## [Records of finding words and elements]

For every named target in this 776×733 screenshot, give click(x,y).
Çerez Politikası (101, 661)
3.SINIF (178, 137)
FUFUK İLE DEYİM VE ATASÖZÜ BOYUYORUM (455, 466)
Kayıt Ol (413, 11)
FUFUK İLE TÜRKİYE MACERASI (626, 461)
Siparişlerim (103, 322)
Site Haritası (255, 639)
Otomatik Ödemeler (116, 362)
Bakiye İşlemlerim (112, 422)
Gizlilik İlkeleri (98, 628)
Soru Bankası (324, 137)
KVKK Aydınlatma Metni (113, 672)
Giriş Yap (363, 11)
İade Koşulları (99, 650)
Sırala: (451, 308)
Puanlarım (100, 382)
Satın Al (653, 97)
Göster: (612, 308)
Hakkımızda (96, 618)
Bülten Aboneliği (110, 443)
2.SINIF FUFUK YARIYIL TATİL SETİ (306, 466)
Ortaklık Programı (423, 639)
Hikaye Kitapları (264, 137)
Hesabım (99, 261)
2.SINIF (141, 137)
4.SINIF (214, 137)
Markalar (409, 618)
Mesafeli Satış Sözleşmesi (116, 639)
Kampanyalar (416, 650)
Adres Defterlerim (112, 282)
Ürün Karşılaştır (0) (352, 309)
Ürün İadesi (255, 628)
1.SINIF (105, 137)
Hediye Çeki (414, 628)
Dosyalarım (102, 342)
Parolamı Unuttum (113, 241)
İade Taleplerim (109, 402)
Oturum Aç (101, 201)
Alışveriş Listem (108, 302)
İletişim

## [What is expected]
Identify each line above containing the string "FUFUK", and copy all of those lines.

## [Solution for this task]
FUFUK İLE DEYİM VE ATASÖZÜ BOYUYORUM (455, 466)
FUFUK İLE TÜRKİYE MACERASI (626, 461)
2.SINIF FUFUK YARIYIL TATİL SETİ (306, 466)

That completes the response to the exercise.